What you should do:
Nothing in the records may change when you print them out again.

Material for this task:
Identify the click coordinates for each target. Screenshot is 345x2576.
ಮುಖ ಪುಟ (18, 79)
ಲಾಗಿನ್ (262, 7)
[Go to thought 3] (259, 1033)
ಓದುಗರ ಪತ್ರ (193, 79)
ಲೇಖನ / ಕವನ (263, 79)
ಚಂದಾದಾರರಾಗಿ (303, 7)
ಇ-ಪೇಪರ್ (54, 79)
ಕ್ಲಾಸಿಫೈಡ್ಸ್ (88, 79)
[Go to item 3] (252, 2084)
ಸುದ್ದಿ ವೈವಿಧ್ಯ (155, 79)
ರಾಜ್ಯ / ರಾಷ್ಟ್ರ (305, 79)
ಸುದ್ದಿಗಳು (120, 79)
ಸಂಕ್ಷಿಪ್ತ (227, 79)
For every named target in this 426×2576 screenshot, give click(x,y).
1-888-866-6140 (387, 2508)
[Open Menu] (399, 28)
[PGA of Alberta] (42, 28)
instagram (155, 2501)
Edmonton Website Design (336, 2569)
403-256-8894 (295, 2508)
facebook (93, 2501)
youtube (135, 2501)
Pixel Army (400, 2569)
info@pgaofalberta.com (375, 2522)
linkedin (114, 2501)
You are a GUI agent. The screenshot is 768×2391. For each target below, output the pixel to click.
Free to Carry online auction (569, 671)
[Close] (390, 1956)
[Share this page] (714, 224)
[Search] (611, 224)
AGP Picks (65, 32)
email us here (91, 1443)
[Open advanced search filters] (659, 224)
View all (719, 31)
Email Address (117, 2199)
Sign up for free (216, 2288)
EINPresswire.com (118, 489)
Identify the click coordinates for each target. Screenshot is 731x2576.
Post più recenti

Exercise answer:
Identify the click coordinates for each target. Screenshot is 345x2576.
ಮುಖ ಪುಟ (18, 79)
ಲಾಗಿನ್ (262, 7)
[Go to thought 3] (259, 1033)
ಓದುಗರ ಪತ್ರ (193, 79)
ಲೇಖನ / ಕವನ (263, 79)
ಚಂದಾದಾರರಾಗಿ (303, 7)
ಇ-ಪೇಪರ್ (54, 79)
ಕ್ಲಾಸಿಫೈಡ್ಸ್ (88, 79)
[Go to item 3] (252, 2084)
ಸುದ್ದಿ ವೈವಿಧ್ಯ (155, 79)
ರಾಜ್ಯ / ರಾಷ್ಟ್ರ (305, 79)
ಸುದ್ದಿಗಳು (120, 79)
ಸಂಕ್ಷಿಪ್ತ (227, 79)
For every named target in this 426×2576 screenshot, give click(x,y).
1-888-866-6140 (387, 2508)
[Open Menu] (399, 28)
[PGA of Alberta] (42, 28)
instagram (155, 2501)
Edmonton Website Design (336, 2569)
403-256-8894 (295, 2508)
facebook (93, 2501)
youtube (135, 2501)
Pixel Army (400, 2569)
info@pgaofalberta.com (375, 2522)
linkedin (114, 2501)
You are a GUI agent. The screenshot is 768×2391. For each target below, output the pixel to click.
Free to Carry online auction (569, 671)
[Close] (390, 1956)
[Share this page] (714, 224)
[Search] (611, 224)
AGP Picks (65, 32)
email us here (91, 1443)
[Open advanced search filters] (659, 224)
View all (719, 31)
Email Address (117, 2199)
Sign up for free (216, 2288)
EINPresswire.com (118, 489)
Identify the click coordinates for each target. Screenshot is 731x2576.
Post più recenti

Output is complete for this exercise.